Task objective:
The result should be an exact copy of every record, with no pictures kept.
**** Task data
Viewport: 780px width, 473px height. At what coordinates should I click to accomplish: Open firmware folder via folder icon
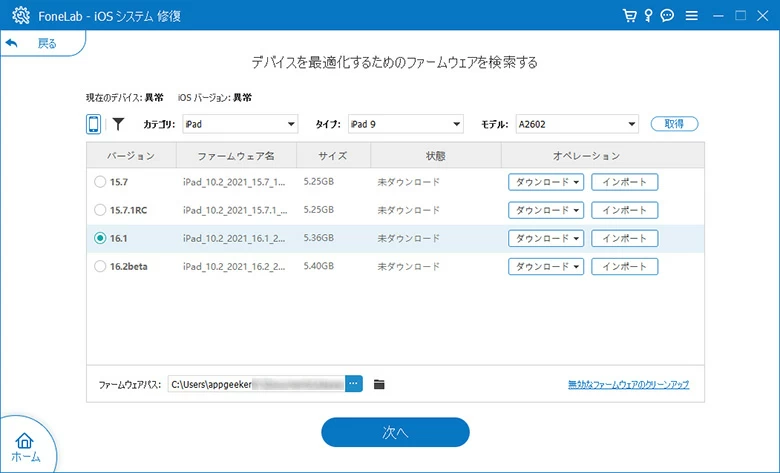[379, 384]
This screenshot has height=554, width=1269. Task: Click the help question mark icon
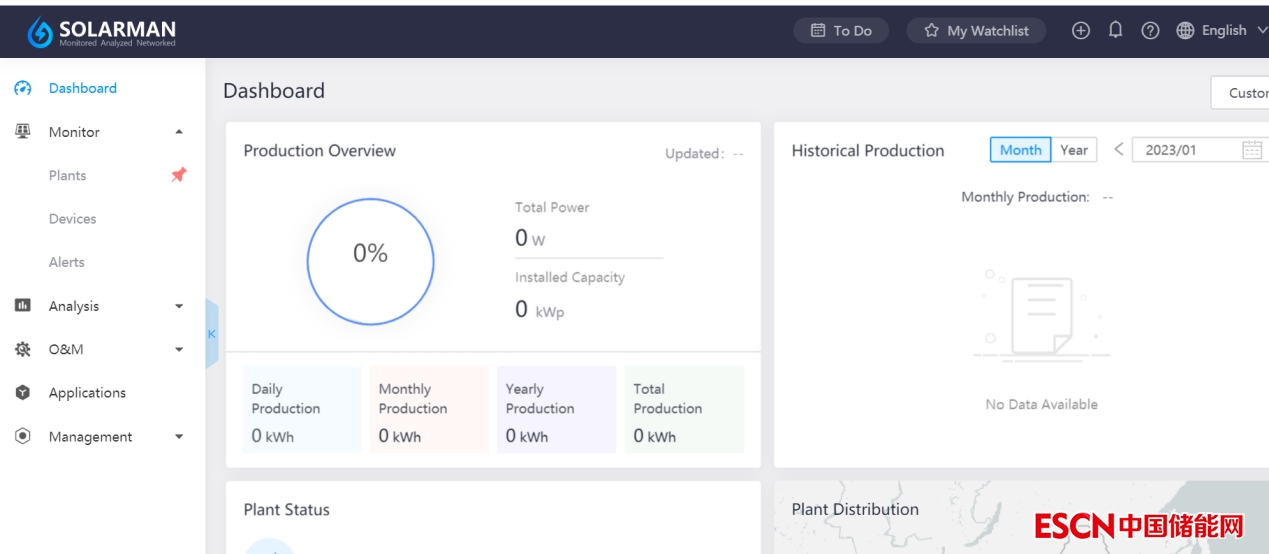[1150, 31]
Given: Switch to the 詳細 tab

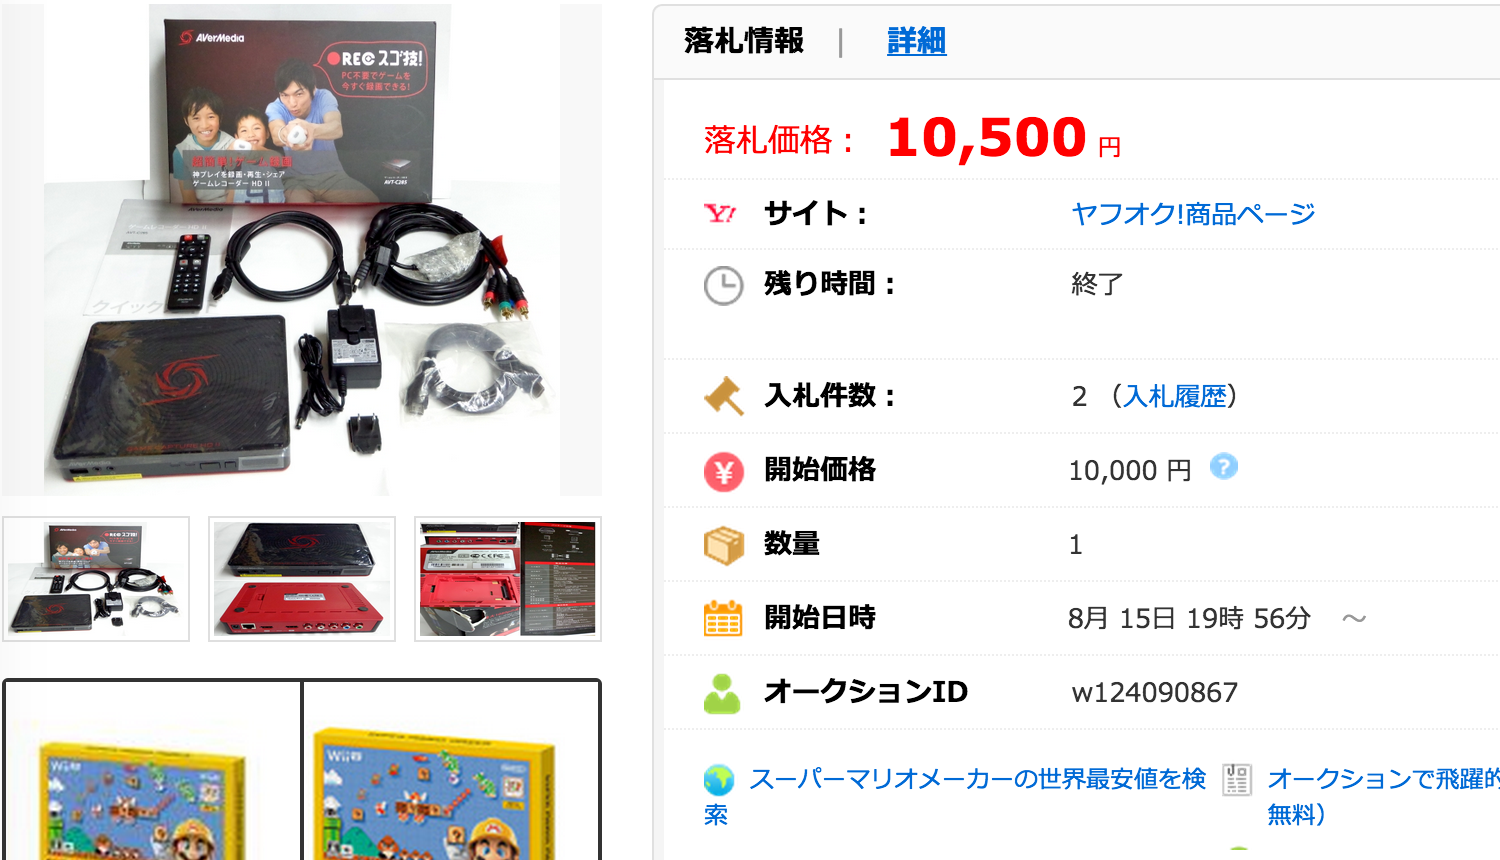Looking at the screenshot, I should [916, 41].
********
Result of this task:
Viewport: 780px width, 473px height. At what coordinates should I click to accomplish: Open firmware folder via folder icon
[379, 384]
This screenshot has height=554, width=1269. Task: Click the help question mark icon
[1150, 31]
Given: Switch to the 詳細 tab

Looking at the screenshot, I should [916, 41].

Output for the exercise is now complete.